Welches sind die Voraussetzungen für die Teilnahme an deinem Training?
Alles, was es braucht, ist etwas Vertrauen, etwas Misstrauen und einen Sinn für Humor. Äussere Bedingung ist die Teilnahme an einem Wochenendseminar (s. Seite 14). Dieser Kurs vermittelt einen deutlichen Einblick in das Potential der Trance und ist ein in sich abgeschlossener wertvoller Prozess.

Wie sieht eine Trance-Sitzung aus, wie man sie in deinem Training lernt?
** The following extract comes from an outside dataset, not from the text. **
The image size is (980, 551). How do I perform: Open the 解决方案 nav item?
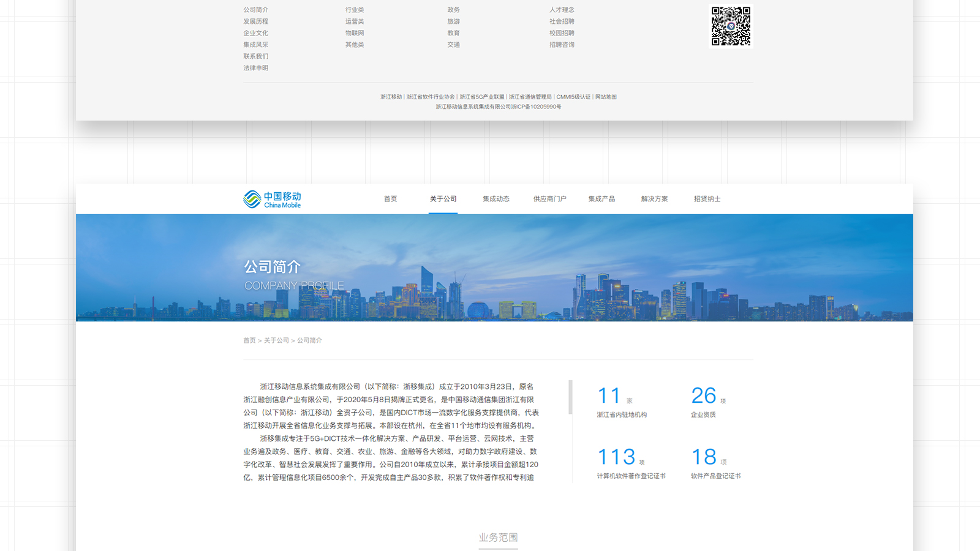[654, 199]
Das hängt sehr von der betreffenden Person ab. Was immer ihr hilft körperlich zu entspannen, ist wesentlicher Bestandteil. Zu einer Sitzung gehört auch das Gespräch, manchmal verwenden wir sanfte Berührung, manchmal Rollenspiele oder das Ausdrücken von Gefühlen. Bezeichnend ist immer eine stille Phase, die wir «Traumzeit» nennen können und in der deutlich wird, dass wir auf mehreren Ebenen arbeiten. Hier geschehen die aussergewöhnlichen Erfahrungen. Es kann sein, dass der Begleiter in dieser Phase spricht oder still ist, sein Atem ist frei. Vielleicht nimmt sich der Klient viel grösser oder viel kleiner wahr als gewohnt, er mag sich leicht wie im Flug oder sehr schwer fühlen, sich selbst von aussen sehen, sich an vieles oder fast nichts erinnern. Was jedoch immer in dieser Phase enthalten ist, ist ein Erleben von Grenzenlosigkeit, Anstrengungslosigkeit und Sicherheit zugleich. In der abschliessenden Phase führt der Begleiter die andere Person wie auch sich selbst aus der Trance hinaus.

Was ist die Essenz dessen, was du vermittelst?
Liebe mehr und mehr möglich zu machen in allen Formen - Liebe zu mir selbst, zu meiner Familie, zur Erde, zur Menschheit, zum Leben. Das ist die Absicht von Heilung.